Evan Flatow, M.D. (born March 21, 1956) is an American orthopaedic surgeon-scientist. As of 2023, he is President of Mount Sinai West (formerly Mount Sinai Roosevelt), part of the Mount Sinai Health System. He published more than 400 book chapters and peer-reviewed articles. Flatow is indicated as principal or co-principal investigator for nine research grants and listed on six patents for influential shoulder implant systems.

Before Flatow's appointment at Mount Sinai West, he served as the Bernard J. Lasker Professor and Chair of the Leni and Peter W. May Department of Orthopaedic Surgery at Icahn School of Medicine at Mount Sinai, where he established a basic science tendon research group in the Orthopaedic Research Laboratory, and he also served as Director of the Orthopaedic Surgery Service at Mount Sinai Hospital in New York City. He was chosen by Castle Connolly as one of America's top doctors and has won the American Shoulder and Elbow Surgeons' Neer Award, its highest honor, four times. He is the President of the Board of Trustees of St. Hilda's & St. Hugh's, where he graduated in 1973.

Career
Flatow graduated from Princeton University with an A.B. in biomedical sciences in 1977 after completing a 39-page long senior thesis titled "The Comparative Biochemistry of Microtubule Accessory Proteins." He earned his medical degree from the Columbia University College of Physicians and Surgeons in 1981 and completed a surgical residency at St. Luke's-Roosevelt Hospital Center and an orthopaedic residency and fellowship at Columbia-Presbyterian Medical Center.

In 1998, after 11 years on the faculty at Columbia University, Flatow joined the staff at Mount Sinai Hospital. He was Chair of Orthopaedics from 2005 until 2014, and then President of Mount Sinai West, a position he still holds as of 2023. In collaboration with Mount Sinai's Department of Anesthesiology, Flatow pioneered the use of regional blocks to diminish the need for general anesthesia in shoulder surgery.
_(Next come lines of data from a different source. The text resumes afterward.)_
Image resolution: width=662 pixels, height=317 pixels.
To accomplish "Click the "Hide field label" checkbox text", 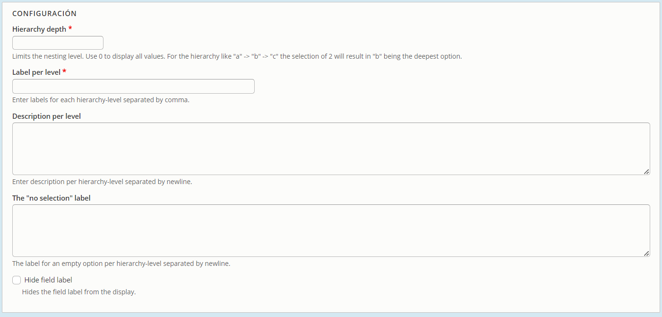I will point(48,280).
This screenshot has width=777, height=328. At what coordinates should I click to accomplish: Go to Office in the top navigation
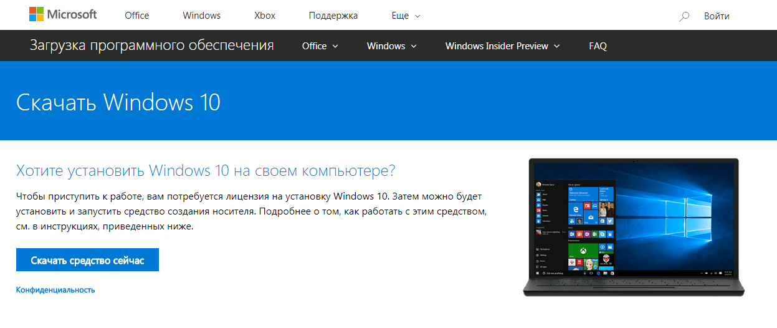(x=136, y=16)
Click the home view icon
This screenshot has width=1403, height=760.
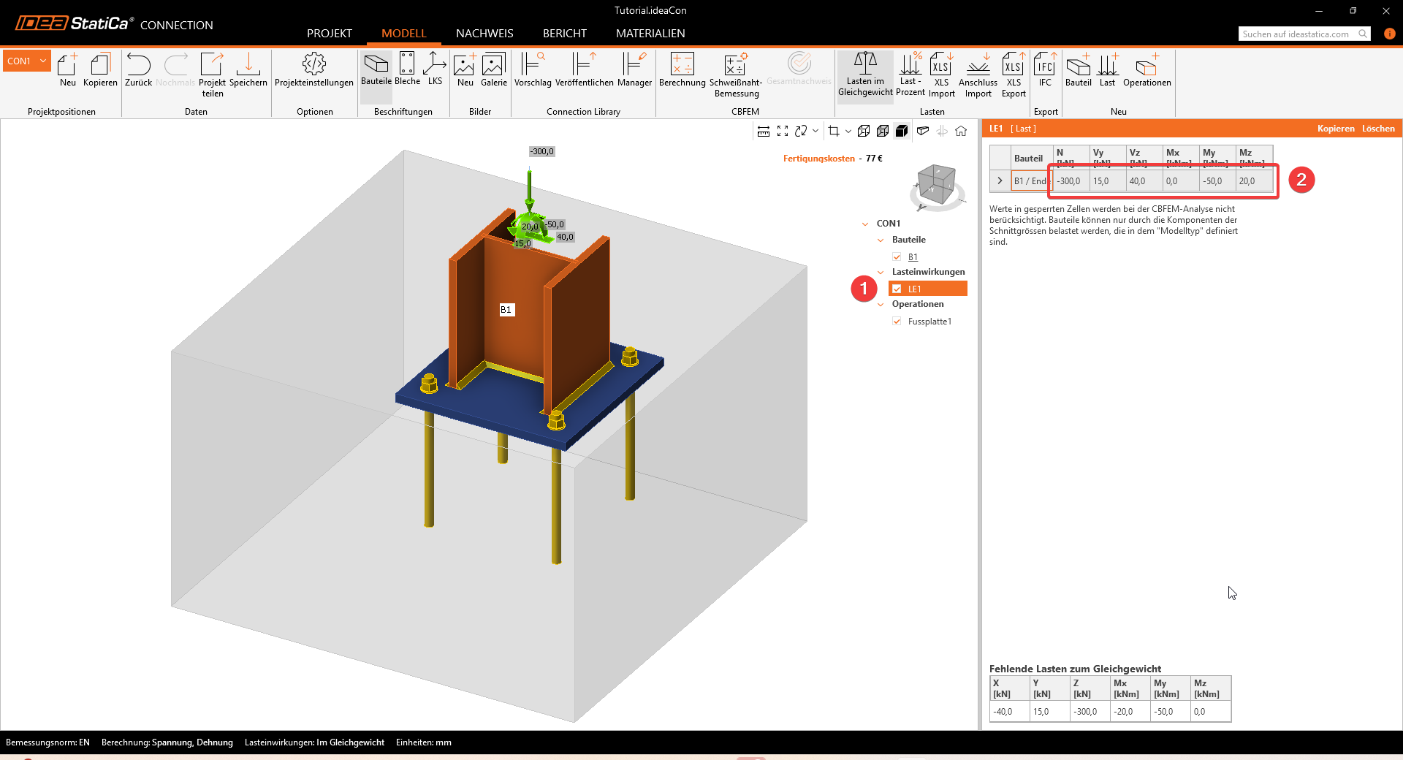click(961, 131)
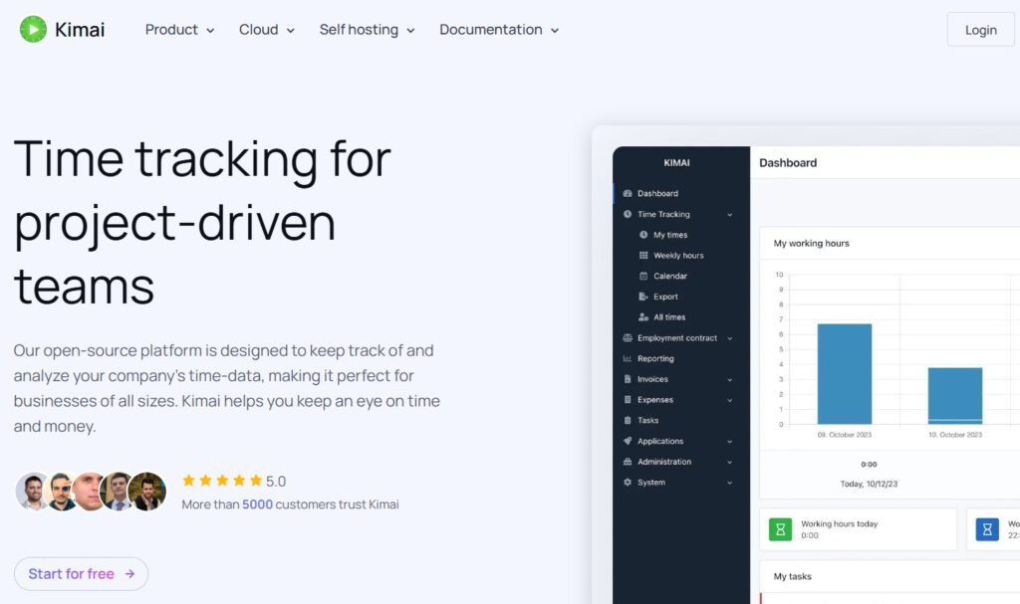The height and width of the screenshot is (604, 1020).
Task: Click the System gear icon
Action: click(x=628, y=483)
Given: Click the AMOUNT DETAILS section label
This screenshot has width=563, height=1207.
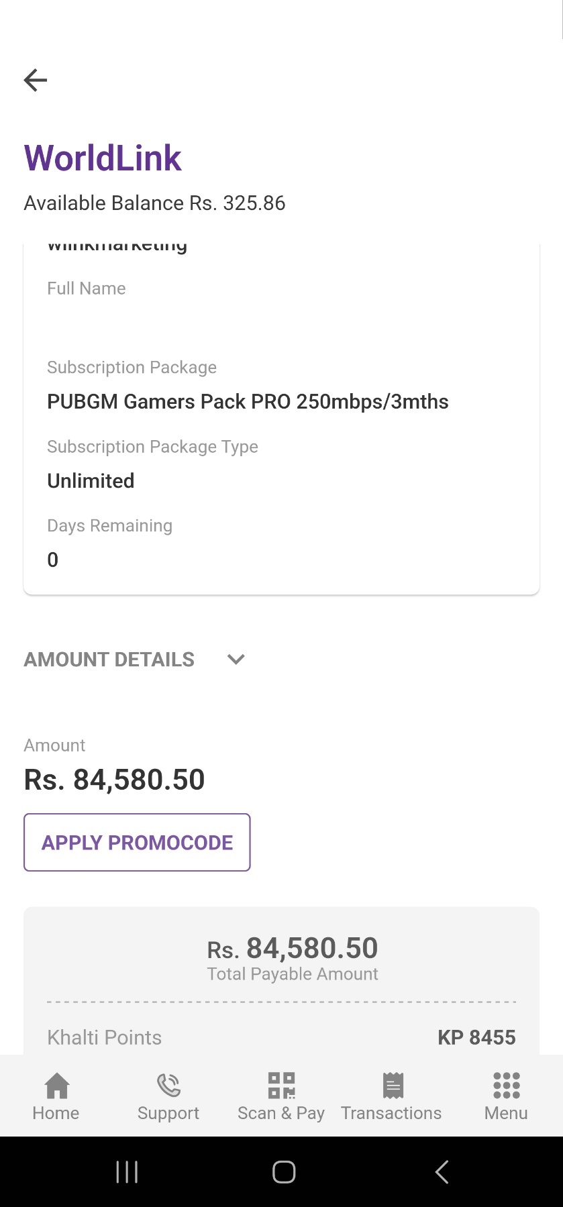Looking at the screenshot, I should pyautogui.click(x=109, y=660).
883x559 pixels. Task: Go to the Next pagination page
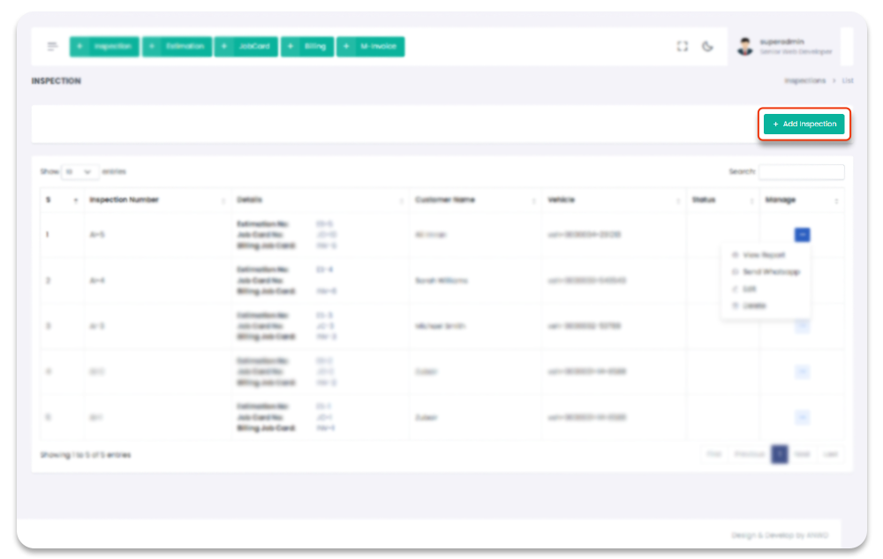(x=801, y=455)
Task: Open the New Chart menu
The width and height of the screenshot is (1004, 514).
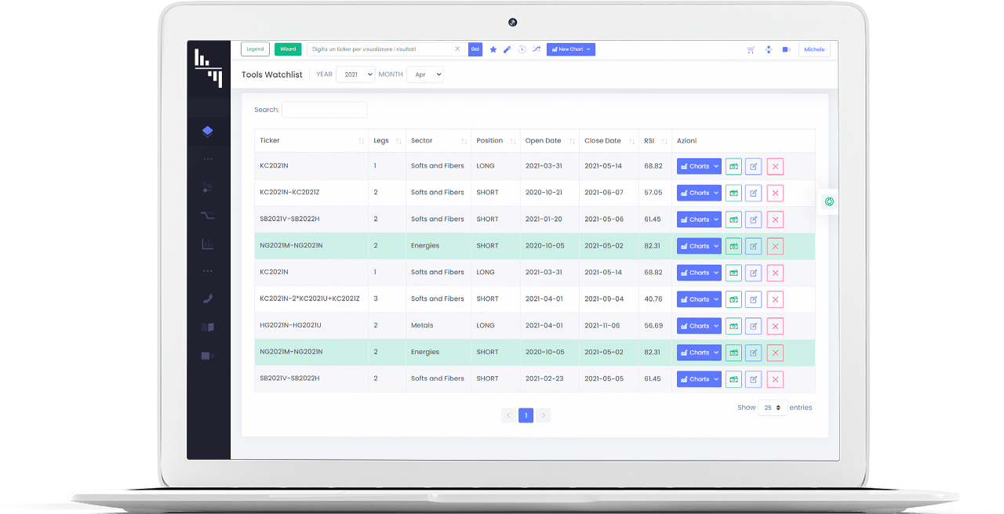Action: coord(570,49)
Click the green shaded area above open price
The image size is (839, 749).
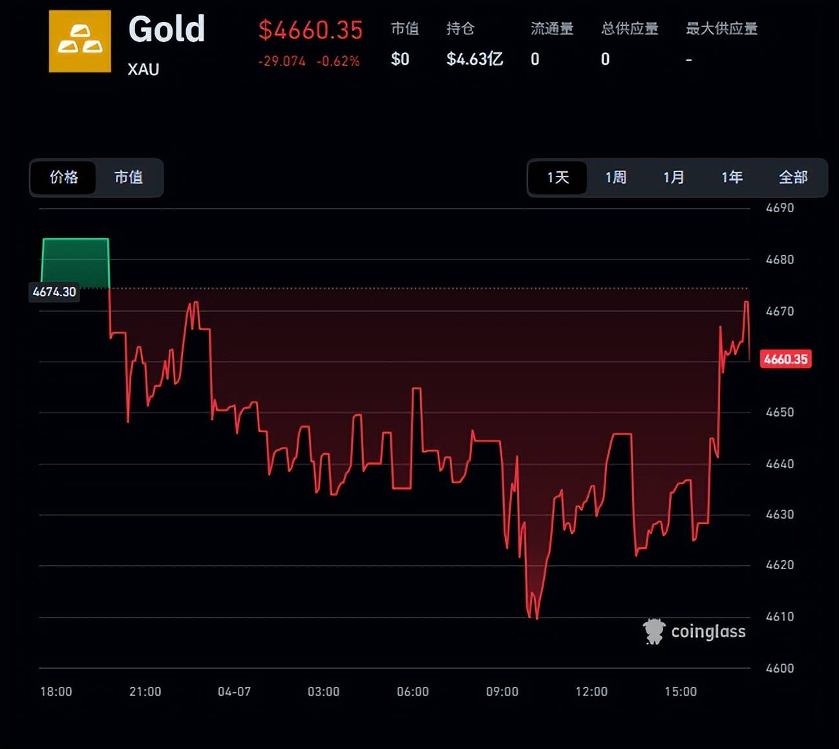click(76, 264)
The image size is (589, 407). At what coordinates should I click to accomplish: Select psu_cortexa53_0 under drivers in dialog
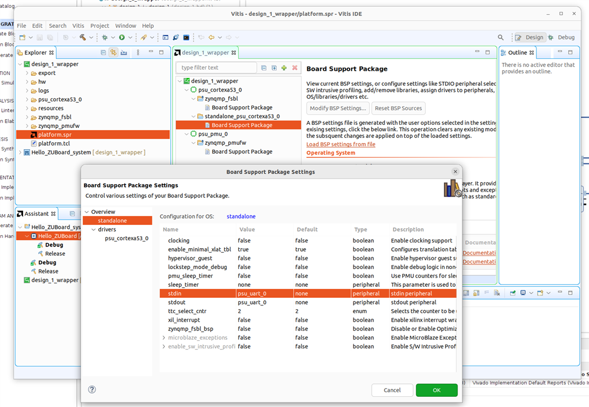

He held positions as Chair of the Trustees of the Journal of Shoulder and Elbow Surgery, and Chair of the Publications Committee and of the Council on Education of the American Academy of Orthopaedic Surgeons. He also served as President of American Shoulder & Elbow Surgeons.

Scientific contributions

Grants 
As of 2023, Flatow was Principal Investigator (PI) or Co-Principal on 11 research grants. Partial list:

 Orthopaedic Research and Education Foundation PI, Career Development Award, April, 1989, $100,000 over 2 years. Biomechanical investigations into shoulder joint surface anatomy and modes of articulation.
 PI, National Institutes of Health/NIAMSD K-08 Clinician Investigator Award, April, 1994, Pathobiology of rotator cuff tendon injury.
 PI, Orthopaedic Research and Education Society, Prospective Clinical Research Grant, February, 1996. Surgical repair of the torn rotator cuff tendon: a prospective analysis of function, quality of life, costs and factors that affect these analyses.
 PI, Aircast Foundation, Research Grant, December, 2001. Assessment of Damage Accumulation in Rat Tendons.
 PI, National Institutes of Health/NIAMSD R01 “Tendon response to In Vivo Fatigue Damage”.
 PI, August 2011 –June 2014, Co-Investigator June 2014 –July 2016, National Institutes of Health/NIAMSD R01 “Effect of tendon damage accumulation on healing and adaptation.”
 Co-PI, National Institutes of Health/National Institute of Aging R01 August 2012 – April 2017 “Human stem cell progenitor cell aging and regeneration.”
 Co-PI, National Institutes of Health/NIAMSD R13 2014 “New Frontiers in Tendon Research.”
 Co-PI, New York City Economic Development Corporation Grant to build a Comprehensive Center for Surgical Innovation, Awarded November 2022, $11.6M over 2 years.

Patents 
Flatow co-developed humeral stem and glenoid socket designs and procedures for coated and uncoated shoulder replacements. The process requires minimal bone resection and as of 2023 is used globally in total shoulder arthroplasty. Patents include: 
Orthopaedic implant having an articulating surface with a conforming and translational surface, (1997).
Orthopaedic implant having an articulating surface with a conforming and translational surface, (1999).
Clamp assembly for use with orthopaedic retractor frame assembly, (2000).
Instrument for seating a prosthesis, (2000).
Method and instruments for positioning humeral component during shoulder arthroplasty, (2010).
Intervention for tendinopathy, (2020).

Developments and implications 
Flatow focuses on minimally invasive fracture repair, arthroscopic rotator cuff surgery, arthroscopic repair and shoulder replacement. Developments include: 

Shoulder articular geometry and kinematics: Flatow contributed to the development of a glenoid implant with dual-curvatures allowing central conformity with low contact stress.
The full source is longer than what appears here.